Exercise directions - A verbatim copy is needed of the lines below from the one containing "Where should I" up to and including the one containing "Task: Toggle loop in effect preview", excluding pictures.

Record extracts -
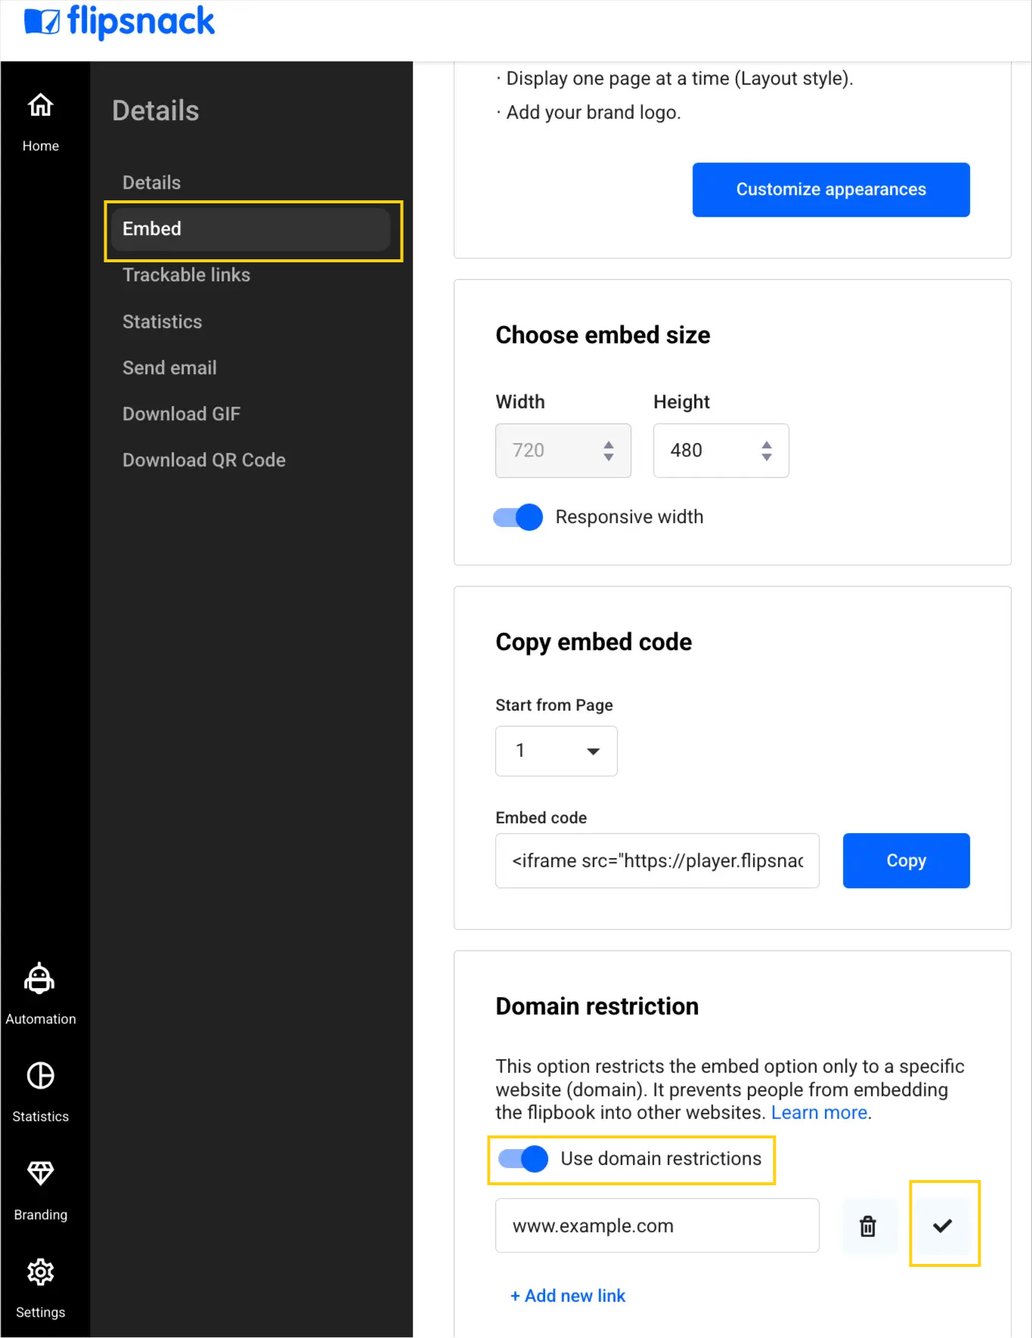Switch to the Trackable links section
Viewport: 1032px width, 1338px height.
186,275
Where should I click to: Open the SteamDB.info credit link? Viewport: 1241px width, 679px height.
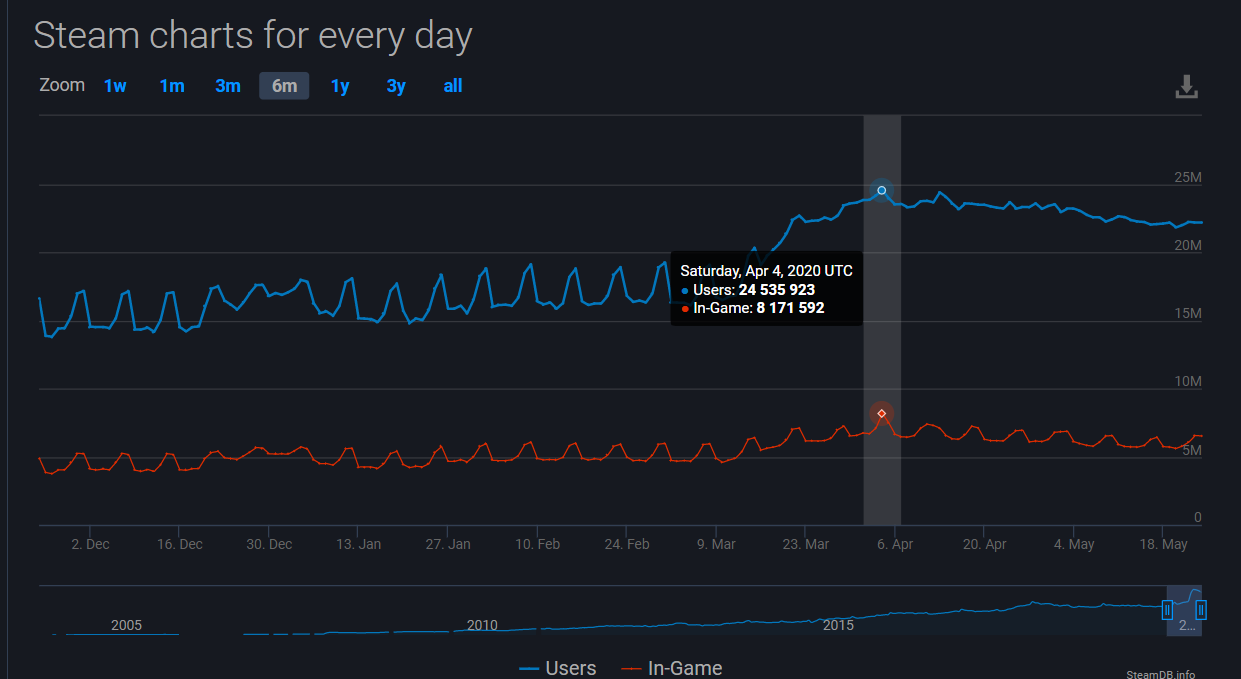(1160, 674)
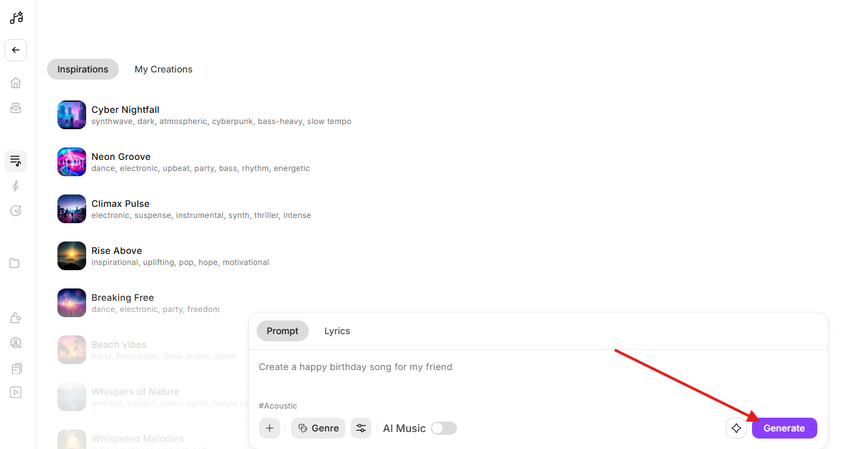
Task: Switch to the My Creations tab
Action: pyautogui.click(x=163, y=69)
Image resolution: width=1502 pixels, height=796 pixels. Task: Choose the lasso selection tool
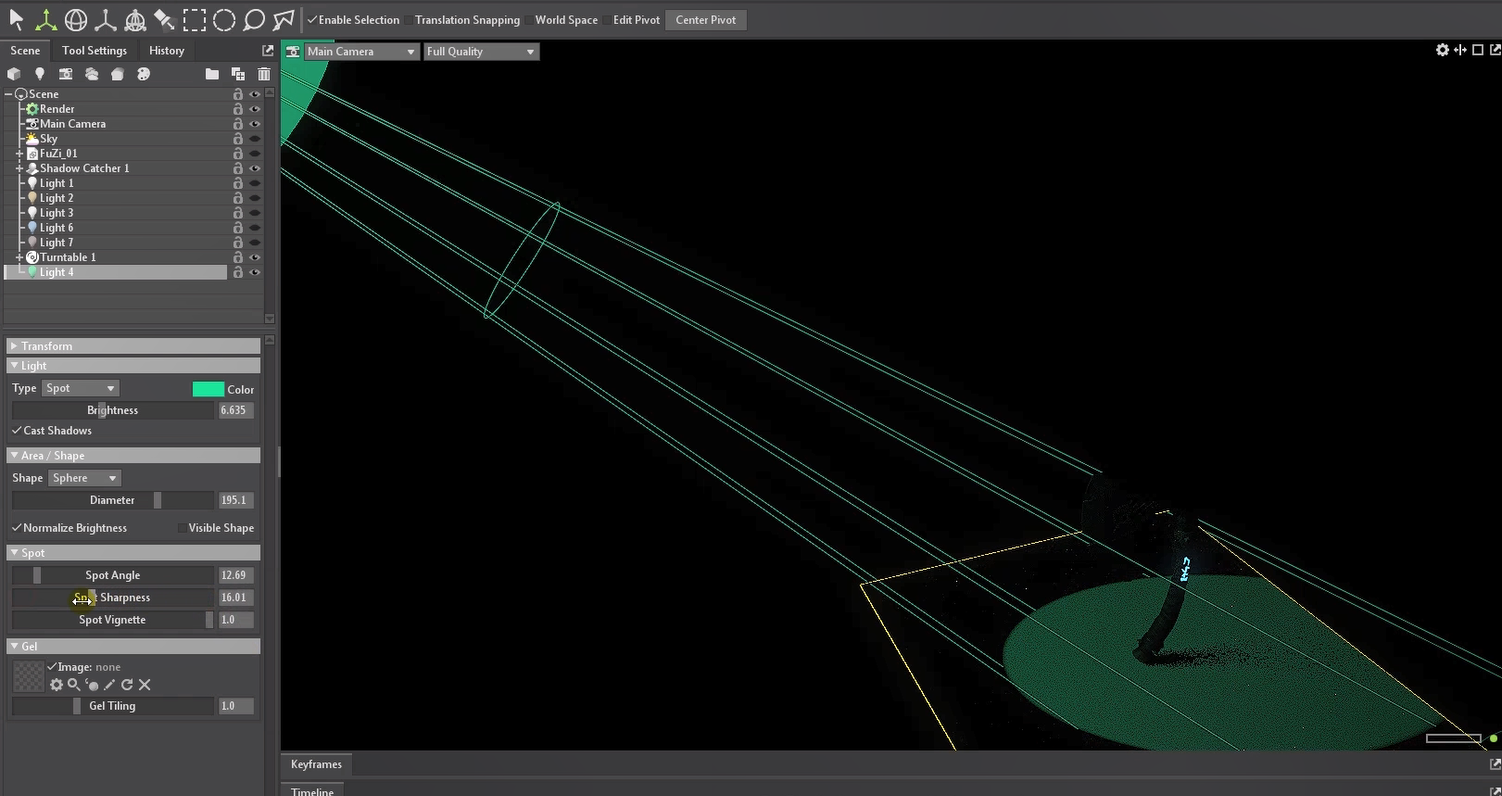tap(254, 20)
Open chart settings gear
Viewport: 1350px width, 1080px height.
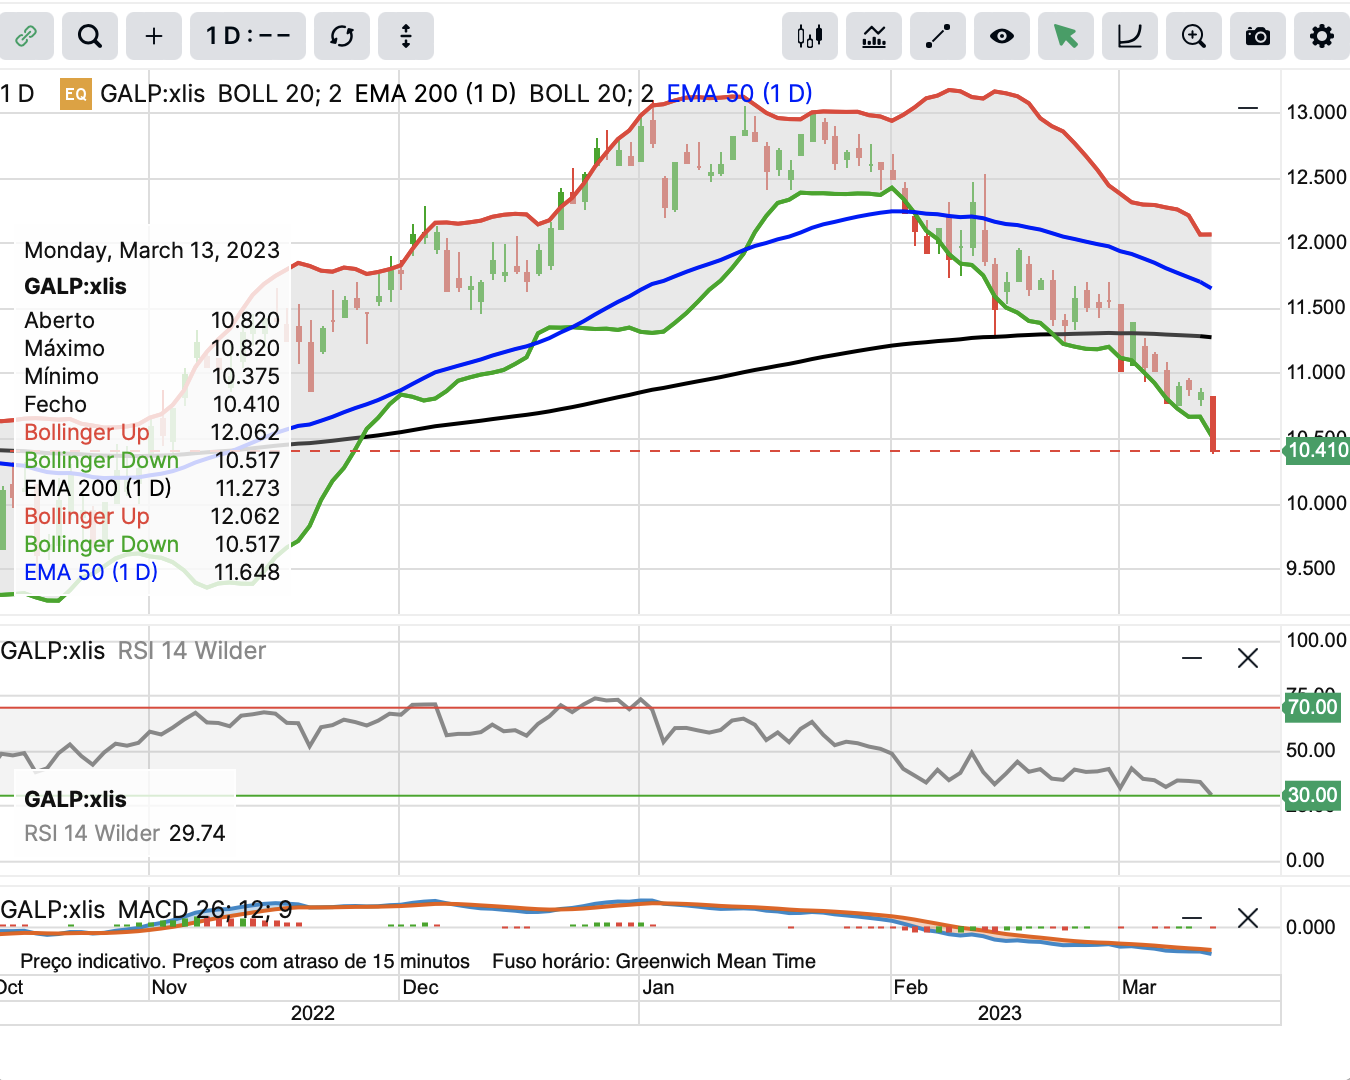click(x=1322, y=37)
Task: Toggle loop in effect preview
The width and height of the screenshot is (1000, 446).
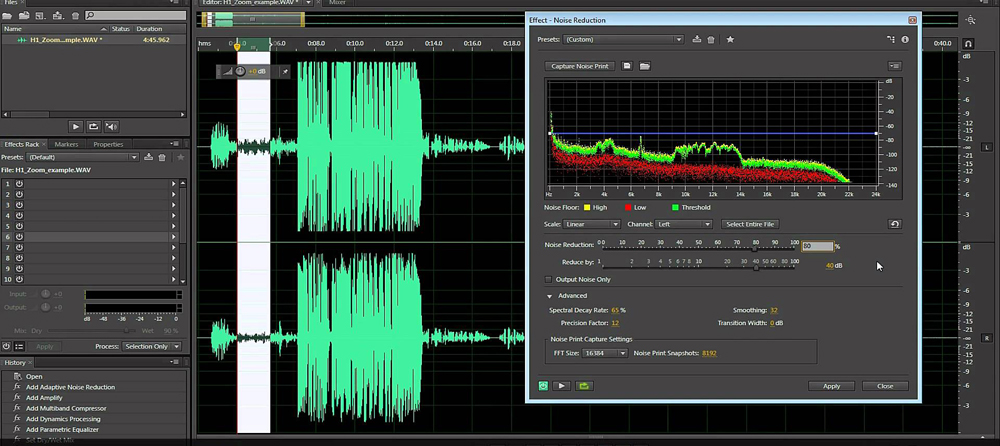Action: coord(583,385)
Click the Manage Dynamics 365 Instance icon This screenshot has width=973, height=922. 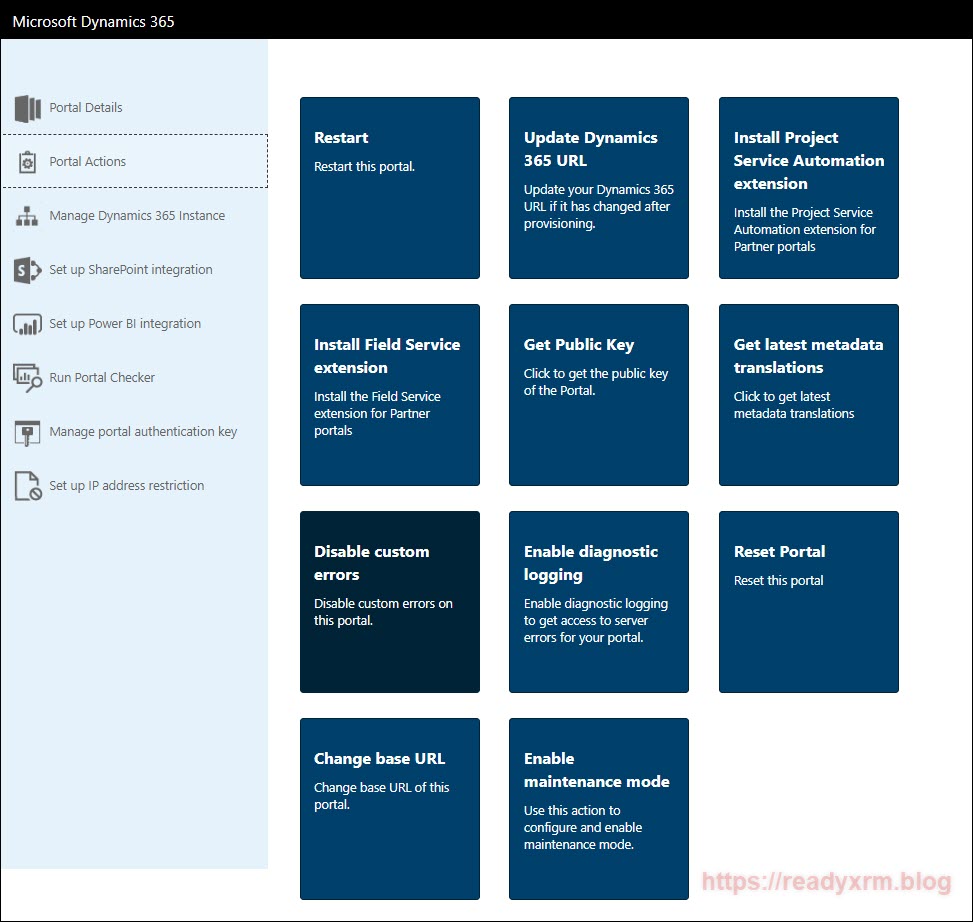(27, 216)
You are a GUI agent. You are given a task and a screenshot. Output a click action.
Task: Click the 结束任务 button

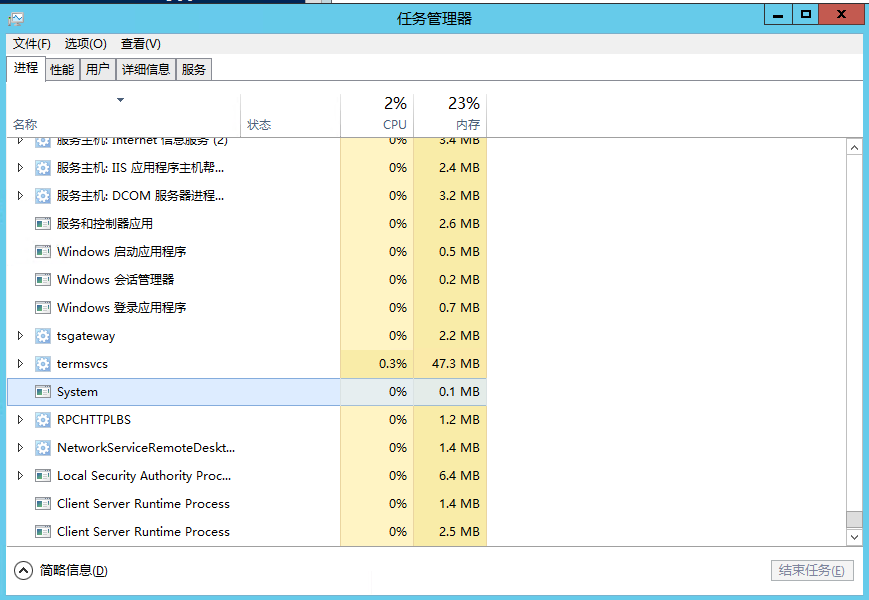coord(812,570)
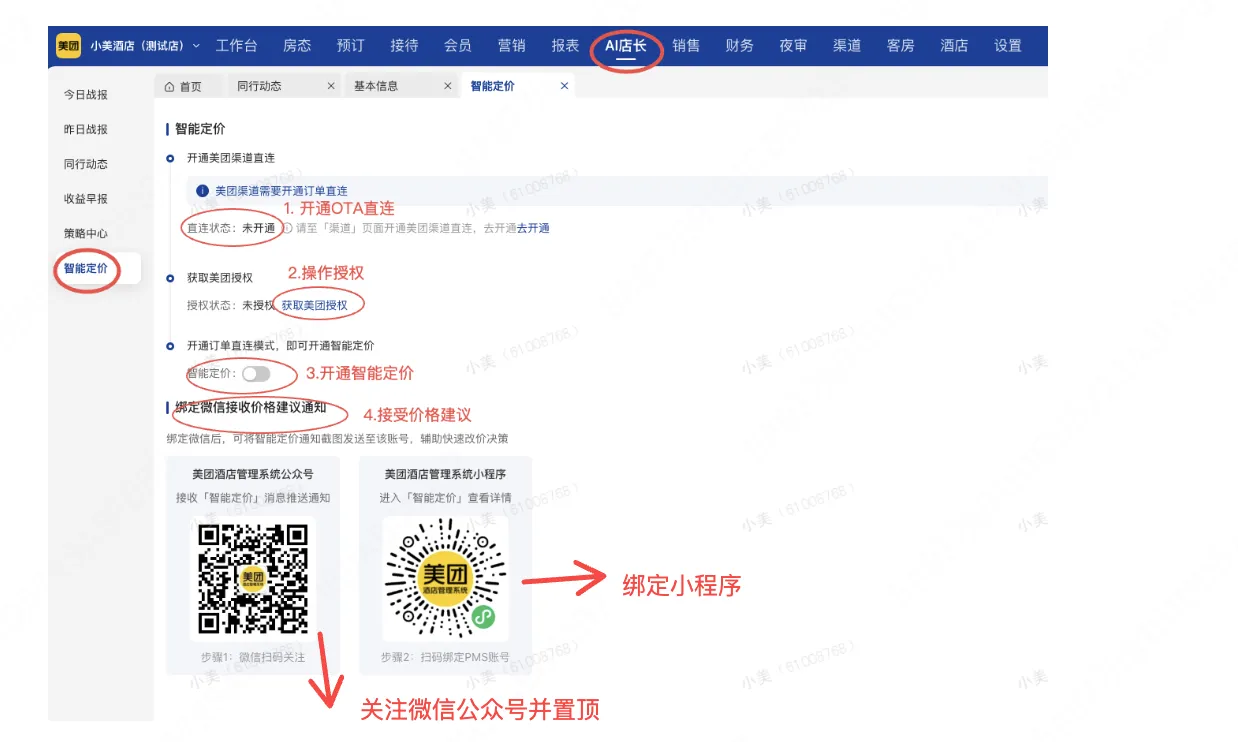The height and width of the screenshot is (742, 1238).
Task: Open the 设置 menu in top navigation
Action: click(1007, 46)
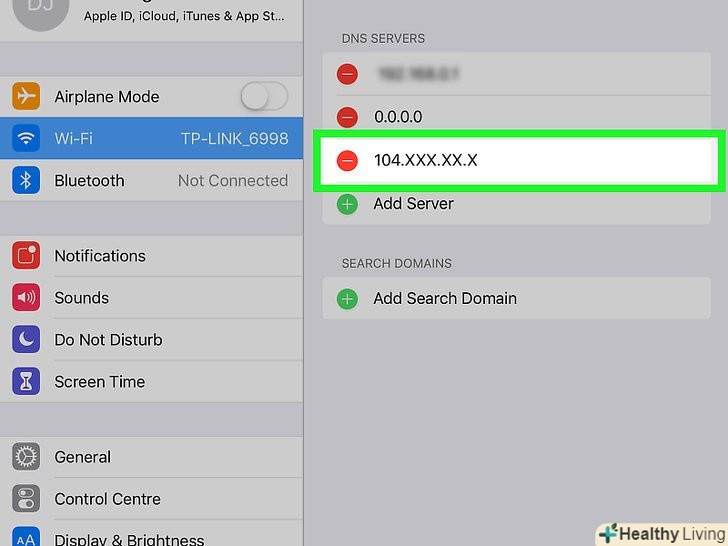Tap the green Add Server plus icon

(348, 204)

Answer for this exercise -
Where should I click to: Open the SteamDB.info credit link? Viewport: 1241px width, 679px height.
(1160, 674)
Task: Switch to the My Creations tab
Action: pyautogui.click(x=163, y=69)
Image resolution: width=1502 pixels, height=796 pixels. Task: Choose the lasso selection tool
tap(254, 20)
Open chart settings gear
Viewport: 1350px width, 1080px height.
click(x=1322, y=37)
Task: Toggle loop in effect preview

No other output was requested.